> Task directions: Please give the data again in full, precisely as it is written.

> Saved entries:
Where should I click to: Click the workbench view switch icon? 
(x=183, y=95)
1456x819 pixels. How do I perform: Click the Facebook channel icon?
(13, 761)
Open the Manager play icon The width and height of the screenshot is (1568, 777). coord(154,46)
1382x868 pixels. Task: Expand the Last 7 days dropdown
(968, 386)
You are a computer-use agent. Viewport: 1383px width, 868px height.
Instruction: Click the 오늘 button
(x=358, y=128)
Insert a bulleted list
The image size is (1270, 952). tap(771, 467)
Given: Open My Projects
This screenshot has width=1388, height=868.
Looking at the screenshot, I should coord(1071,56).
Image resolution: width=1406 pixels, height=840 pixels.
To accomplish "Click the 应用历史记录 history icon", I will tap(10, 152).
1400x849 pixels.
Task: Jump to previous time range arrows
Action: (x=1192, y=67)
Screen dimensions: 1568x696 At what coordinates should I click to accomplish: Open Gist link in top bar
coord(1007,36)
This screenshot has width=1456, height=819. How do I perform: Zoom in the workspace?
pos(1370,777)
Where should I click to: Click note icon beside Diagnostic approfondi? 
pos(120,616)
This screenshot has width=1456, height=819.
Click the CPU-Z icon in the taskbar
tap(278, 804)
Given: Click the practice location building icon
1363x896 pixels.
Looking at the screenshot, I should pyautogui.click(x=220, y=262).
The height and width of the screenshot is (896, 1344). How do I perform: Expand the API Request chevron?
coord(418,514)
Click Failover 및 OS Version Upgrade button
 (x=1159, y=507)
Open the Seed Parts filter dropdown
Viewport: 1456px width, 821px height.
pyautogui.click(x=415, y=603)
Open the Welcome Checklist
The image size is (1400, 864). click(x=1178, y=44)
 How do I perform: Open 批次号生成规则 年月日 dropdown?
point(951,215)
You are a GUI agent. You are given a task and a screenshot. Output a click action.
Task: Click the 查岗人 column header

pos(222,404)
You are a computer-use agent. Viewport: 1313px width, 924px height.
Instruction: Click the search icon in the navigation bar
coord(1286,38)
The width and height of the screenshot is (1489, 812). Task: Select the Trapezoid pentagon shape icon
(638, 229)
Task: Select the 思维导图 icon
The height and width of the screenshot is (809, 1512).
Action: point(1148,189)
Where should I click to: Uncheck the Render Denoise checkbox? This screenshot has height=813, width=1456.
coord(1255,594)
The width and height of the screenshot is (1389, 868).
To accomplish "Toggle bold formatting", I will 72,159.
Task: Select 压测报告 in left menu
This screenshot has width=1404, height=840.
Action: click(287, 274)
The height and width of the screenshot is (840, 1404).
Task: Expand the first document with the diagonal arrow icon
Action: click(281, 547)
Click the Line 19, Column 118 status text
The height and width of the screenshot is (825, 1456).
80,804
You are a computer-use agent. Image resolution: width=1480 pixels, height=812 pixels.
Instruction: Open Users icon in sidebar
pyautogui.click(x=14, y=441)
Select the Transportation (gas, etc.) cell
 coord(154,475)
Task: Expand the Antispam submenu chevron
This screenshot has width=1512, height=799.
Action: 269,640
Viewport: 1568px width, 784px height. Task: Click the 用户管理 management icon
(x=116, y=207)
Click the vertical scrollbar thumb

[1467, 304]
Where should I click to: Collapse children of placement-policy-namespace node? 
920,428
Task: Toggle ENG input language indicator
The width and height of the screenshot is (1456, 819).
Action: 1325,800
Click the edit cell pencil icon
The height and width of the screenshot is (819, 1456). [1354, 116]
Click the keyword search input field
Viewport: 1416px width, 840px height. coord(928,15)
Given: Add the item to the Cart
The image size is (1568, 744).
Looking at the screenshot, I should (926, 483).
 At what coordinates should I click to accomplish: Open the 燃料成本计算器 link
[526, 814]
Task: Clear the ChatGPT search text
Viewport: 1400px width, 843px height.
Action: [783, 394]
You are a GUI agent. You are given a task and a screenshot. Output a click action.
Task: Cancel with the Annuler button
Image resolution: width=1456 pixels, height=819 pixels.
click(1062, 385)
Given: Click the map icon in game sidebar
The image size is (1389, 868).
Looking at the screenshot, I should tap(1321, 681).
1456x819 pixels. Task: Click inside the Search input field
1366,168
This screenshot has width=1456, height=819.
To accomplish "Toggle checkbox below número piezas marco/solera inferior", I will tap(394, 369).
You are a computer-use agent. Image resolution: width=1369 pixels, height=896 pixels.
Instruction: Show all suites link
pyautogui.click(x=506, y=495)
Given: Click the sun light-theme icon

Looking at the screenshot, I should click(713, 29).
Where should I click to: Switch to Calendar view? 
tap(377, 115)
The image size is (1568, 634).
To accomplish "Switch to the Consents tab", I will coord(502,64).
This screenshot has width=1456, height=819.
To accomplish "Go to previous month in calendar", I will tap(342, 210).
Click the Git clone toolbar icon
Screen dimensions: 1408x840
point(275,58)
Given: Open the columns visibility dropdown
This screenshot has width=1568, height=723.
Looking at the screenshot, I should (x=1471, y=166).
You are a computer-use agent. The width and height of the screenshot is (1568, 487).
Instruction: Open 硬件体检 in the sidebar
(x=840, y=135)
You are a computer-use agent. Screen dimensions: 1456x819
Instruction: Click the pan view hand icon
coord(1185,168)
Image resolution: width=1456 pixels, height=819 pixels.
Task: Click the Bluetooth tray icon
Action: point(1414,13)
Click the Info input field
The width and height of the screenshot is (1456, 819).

> Exercise output:
Where should I click to: Click the workbench view switch icon? 
(x=183, y=95)
1456x819 pixels. How do I perform: Click the Facebook channel icon?
(13, 761)
Open the Manager play icon The width and height of the screenshot is (1568, 777). coord(154,46)
1382x868 pixels. Task: Expand the Last 7 days dropdown
(968, 386)
You are a computer-use agent. Viewport: 1383px width, 868px height.
Instruction: Click the 오늘 button
(x=358, y=128)
Insert a bulleted list
The image size is (1270, 952). tap(771, 467)
Given: Open My Projects
This screenshot has width=1388, height=868.
Looking at the screenshot, I should coord(1071,56).
Image resolution: width=1406 pixels, height=840 pixels.
To accomplish "Click the 应用历史记录 history icon", I will tap(10, 152).
1400x849 pixels.
Task: Jump to previous time range arrows
Action: (x=1192, y=67)
Screen dimensions: 1568x696 At what coordinates should I click to accomplish: Open Gist link in top bar
coord(1007,36)
This screenshot has width=1456, height=819. How do I perform: Zoom in the workspace?
pos(1370,777)
Where should I click to: Click note icon beside Diagnostic approfondi? 
pos(120,616)
This screenshot has width=1456, height=819.
Click the CPU-Z icon in the taskbar
tap(278, 804)
Given: Click the practice location building icon
1363x896 pixels.
Looking at the screenshot, I should pyautogui.click(x=220, y=262).
The height and width of the screenshot is (896, 1344). How do I perform: Expand the API Request chevron?
coord(418,514)
Click Failover 및 OS Version Upgrade button
 (x=1159, y=507)
Open the Seed Parts filter dropdown
Viewport: 1456px width, 821px height.
pyautogui.click(x=415, y=603)
Open the Welcome Checklist
The image size is (1400, 864). click(x=1178, y=44)
 How do I perform: Open 批次号生成规则 年月日 dropdown?
point(951,215)
You are a GUI agent. You are given a task and a screenshot. Output a click action.
Task: Click the 查岗人 column header

pos(222,404)
You are a computer-use agent. Viewport: 1313px width, 924px height.
Instruction: Click the search icon in the navigation bar
coord(1286,38)
The width and height of the screenshot is (1489, 812). Task: Select the Trapezoid pentagon shape icon
(638, 229)
Task: Select the 思维导图 icon
The height and width of the screenshot is (809, 1512).
Action: point(1148,189)
Where should I click to: Uncheck the Render Denoise checkbox? This screenshot has height=813, width=1456.
coord(1255,594)
The width and height of the screenshot is (1389, 868).
To accomplish "Toggle bold formatting", I will 72,159.
Task: Select 压测报告 in left menu
This screenshot has width=1404, height=840.
Action: click(287, 274)
The height and width of the screenshot is (840, 1404).
Task: Expand the first document with the diagonal arrow icon
Action: click(281, 547)
Click the Line 19, Column 118 status text
The height and width of the screenshot is (825, 1456).
80,804
You are a computer-use agent. Image resolution: width=1480 pixels, height=812 pixels.
Instruction: Open Users icon in sidebar
pyautogui.click(x=14, y=441)
Select the Transportation (gas, etc.) cell
 coord(154,475)
Task: Expand the Antispam submenu chevron
This screenshot has width=1512, height=799.
Action: 269,640
Viewport: 1568px width, 784px height. Task: Click the 用户管理 management icon
(x=116, y=207)
Click the vertical scrollbar thumb

[1467, 304]
Where should I click to: Collapse children of placement-policy-namespace node? 
920,428
Task: Toggle ENG input language indicator
The width and height of the screenshot is (1456, 819).
Action: 1325,800
Click the edit cell pencil icon
The height and width of the screenshot is (819, 1456). [1354, 116]
Click the keyword search input field
Viewport: 1416px width, 840px height. coord(928,15)
Given: Add the item to the Cart
The image size is (1568, 744).
Looking at the screenshot, I should (926, 483).
 At what coordinates should I click to accomplish: Open the 燃料成本计算器 link
[526, 814]
Task: Clear the ChatGPT search text
Viewport: 1400px width, 843px height.
Action: [783, 394]
You are a GUI agent. You are given a task and a screenshot. Output a click action.
Task: Cancel with the Annuler button
Image resolution: width=1456 pixels, height=819 pixels.
click(1062, 385)
Given: Click the map icon in game sidebar
The image size is (1389, 868).
Looking at the screenshot, I should tap(1321, 681).
1456x819 pixels. Task: Click inside the Search input field
1366,168
This screenshot has width=1456, height=819.
To accomplish "Toggle checkbox below número piezas marco/solera inferior", I will tap(394, 369).
You are a computer-use agent. Image resolution: width=1369 pixels, height=896 pixels.
Instruction: Show all suites link
pyautogui.click(x=506, y=495)
Given: Click the sun light-theme icon

Looking at the screenshot, I should click(713, 29).
Where should I click to: Switch to Calendar view? 
tap(377, 115)
The image size is (1568, 634).
To accomplish "Switch to the Consents tab", I will coord(502,64).
This screenshot has width=1456, height=819.
To accomplish "Go to previous month in calendar", I will tap(342, 210).
Click the Git clone toolbar icon
Screen dimensions: 1408x840
point(275,58)
Given: Open the columns visibility dropdown
This screenshot has width=1568, height=723.
Looking at the screenshot, I should (x=1471, y=166).
You are a computer-use agent. The width and height of the screenshot is (1568, 487).
Instruction: Open 硬件体检 in the sidebar
(x=840, y=135)
You are a computer-use agent. Screen dimensions: 1456x819
Instruction: Click the pan view hand icon
coord(1185,168)
Image resolution: width=1456 pixels, height=819 pixels.
Task: Click the Bluetooth tray icon
Action: point(1414,13)
Click the Info input field
The width and height of the screenshot is (1456, 819).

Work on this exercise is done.